Hi Arseniy, Yes, I see it now. :) . I had some feeling there should be some structural equality: Just _ == Just _ = True Nothing == Nothing = True _ == _ = False But this doesn't work for functions. Thanks for your answer! Greets, Edgar On Sat, Dec 3, 2011 at 6:23 PM, Arseniy Alekseyev < arseniy.alekseyev@gmail.com> wrote:
Of course it is not possible! Take a simple composition of reader and Maybe functors for an example:
miszero :: (b -> Maybe a) -> Bool
I'm pretty sure (b -> Maybe a) for a is a MonadPlus, but you can't implement miszero for it.
Arseniy.
On 3 December 2011 16:55, edgar klerks
wrote: Hi list,
I am using MonadSplit (from http://www.haskell.org/haskellwiki/New_monads/MonadSplit ) for a project and now I want to make a library out of it. This seems to be straightforward, but I got stuck when I tried to move miszero out of the class:
miszero :: m a -> Bool
It tests if the provided monad instance is empty.

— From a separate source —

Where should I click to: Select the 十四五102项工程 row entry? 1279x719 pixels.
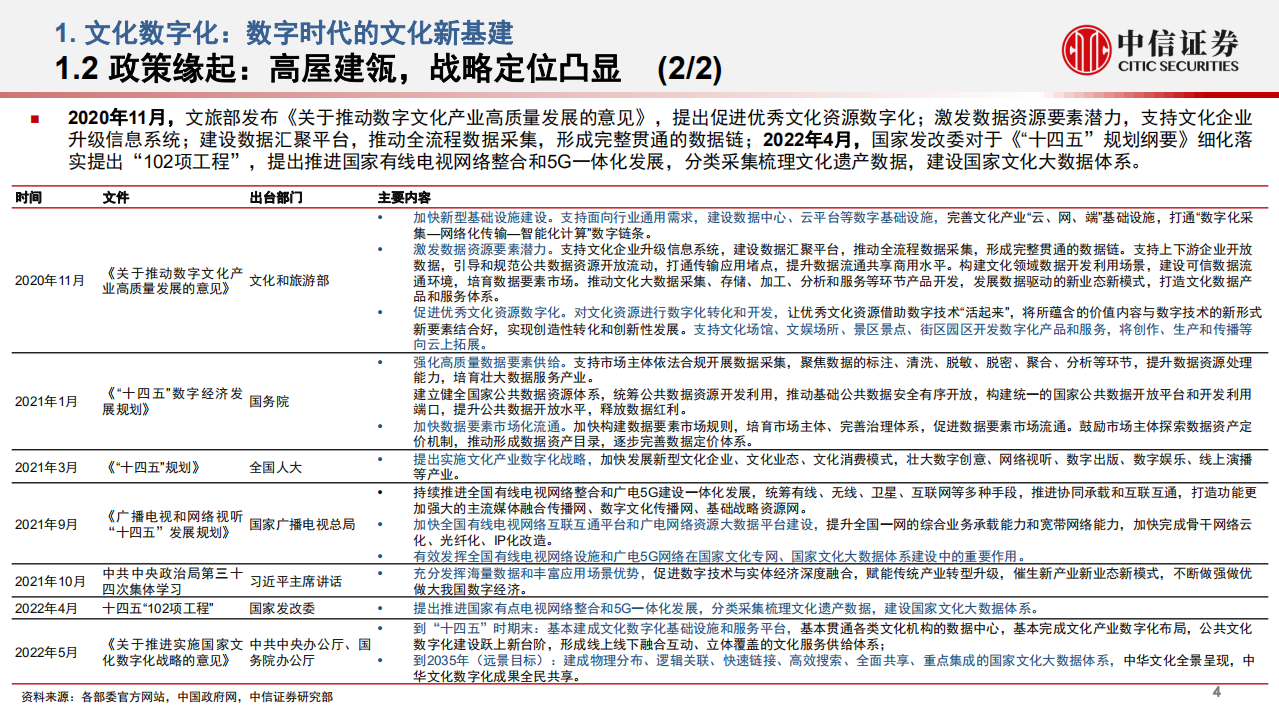160,609
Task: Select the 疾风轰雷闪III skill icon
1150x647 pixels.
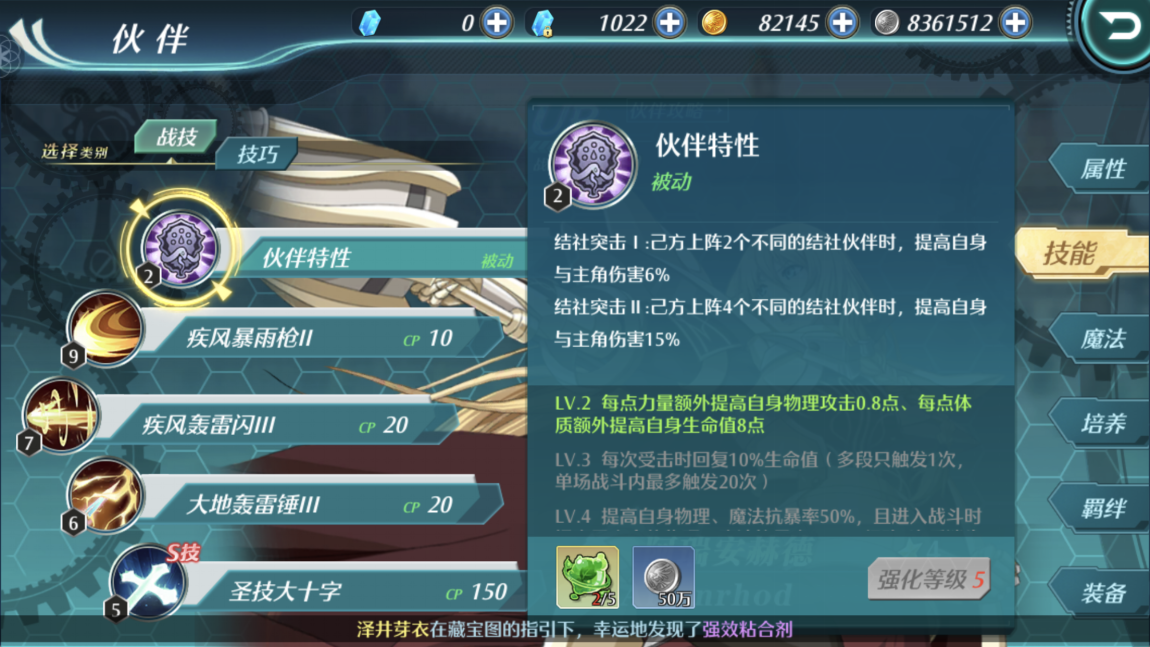Action: tap(61, 416)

My naive attempt was:
miszero :: (Eq (m a), MonadPlus m) => m a -> Bool miszero = ( == mzero )
This works, but not correctly. It adds an Eq constraint that is unneeded. I would prefer to have something like:
miszero :: MonadPlus m => m a -> Bool
Because I am not comparing the contents of the monad. I don't even touch it. Is this possible to write?